Her kindness almost reduced her to yet more tears and she bit them back and walked to the front door to take off the locks and then reinstate the security after the other woman had left. A long morning stretched before her but she felt a stirring of something approaching excitement.
There was no question of going to bed. Mary knew that she wouldn’t be able to sleep, she wondered if she would ever sleep again. She could still feel the shadow of his hand around her neck and over and over the ghastly choking feeling tightened her throat.
“Can you stay Judy, I know it’s a lot to ask but can you stay with me tonight. I don’t want to be on my own.”
“I wouldn’t dream of going anywhere else.”
“You can use the guest room, if you’re tired. I’m going to sit here for a while.” Her voice quivered and Judy leaned to her again and squeezed her shoulders.
“Or, we could work on the programme.”
Mary was motionless, barely breathing, staring into the dimly lit room. After a minute she gulped. “We could couldn’t we. Judy do you think that’s what we should do?”
“Well, you don’t want to call the police.” Mary shook her head.
“No, I couldn’t bear it. The fuss and the embarrassment, everyone knowing. I know that maybe I should but I just can’t, I think it would just make it all so much worse.”
“Well, in that case it’s back to square one isn’t it? Drive him out, disgrace him and if possible screw up his degree submission. It’s just about ready you know. If we get to it now we can finish it in a couple of hours and then by morning it could be out there.”
“What about Chloe.”
“I’ll send her a text but really there isn’t going to be too much for her to worry about, I don’t think anyone will know who she is. Unless you were here at the time and were close to her it would be very difficult to piece it together and there are only a couple of us who know what happened and we’re going to protect her as best we can.
“You though, well, you’re still here and there are a few people in his house who know you and Jacob have a thing going on. Some of them have guessed about your relationship and they are going to know, I don’t think there’s any way to avoid it. We can blank out your eyes and so on but I think you have to be prepared for the fact that people will guess. You say you don’t want the police here because it’ll all become common knowledge but you know, it’s going to be out there even if we do it this way.”
“Yes, yes, I know. I did hope that we could do this without revealing who I was but I realised a while ago that it probably isn’t possible. The thing is though, doing it this way I don’t have to convince anyone. You were here tonight, you saw my face before, what he did. I don’t have to stand in front of a judge and tell a jury what he did and hope they believe me. I know if it came to that I’d wimp out. I know they’d look at me and think I was a desperate middle-aged woman throwing herself at a young man. He is lovely looking you have to admit. He is handsome and he seems kind. That’s one of the worst things about all this you know. He is kind, and gentle and funny.” She started to sob and Judy sat beside her holding her hand while she allowed the grief to drip down her cheeks and soak the fabric of her dressing gown.

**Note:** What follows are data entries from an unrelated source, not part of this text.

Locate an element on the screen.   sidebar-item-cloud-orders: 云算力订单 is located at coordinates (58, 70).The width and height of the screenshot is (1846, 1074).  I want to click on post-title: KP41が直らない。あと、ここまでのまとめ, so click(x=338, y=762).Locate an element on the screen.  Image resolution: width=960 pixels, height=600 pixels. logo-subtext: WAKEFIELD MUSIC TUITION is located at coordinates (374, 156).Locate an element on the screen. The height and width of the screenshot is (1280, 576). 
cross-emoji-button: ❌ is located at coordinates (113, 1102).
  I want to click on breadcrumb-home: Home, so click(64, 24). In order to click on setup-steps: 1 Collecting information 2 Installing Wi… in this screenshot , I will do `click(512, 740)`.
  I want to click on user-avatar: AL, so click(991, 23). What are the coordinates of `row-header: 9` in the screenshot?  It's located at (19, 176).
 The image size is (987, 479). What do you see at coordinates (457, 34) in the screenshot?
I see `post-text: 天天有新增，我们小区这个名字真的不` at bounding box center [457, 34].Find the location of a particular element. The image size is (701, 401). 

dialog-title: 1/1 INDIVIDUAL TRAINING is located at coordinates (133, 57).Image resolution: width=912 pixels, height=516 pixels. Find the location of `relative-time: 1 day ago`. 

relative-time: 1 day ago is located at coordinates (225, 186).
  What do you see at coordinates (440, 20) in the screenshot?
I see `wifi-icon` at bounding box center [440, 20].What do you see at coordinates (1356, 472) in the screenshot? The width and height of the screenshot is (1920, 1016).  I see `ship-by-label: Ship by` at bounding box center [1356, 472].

“Let’s do it, let’s just see if this can work and then maybe I can have my life back.”
They powered up the computer and polished and tweaked the damning evidence ready to launch it on the college Intranet the next morning. Mary dragged herself into the kitchen to make them hot chocolate and toast which she then couldn’t eat because of the soreness in her throat.
As the dawn crept across the sky and the birds argued and gossiped in the trees in the road outside they pressed the key. Such a small action. They hugged, a warm, sisterly embrace and then settled down, Judy in the big armchair and Mary on the couch, they covered themselves with duvets and they waited.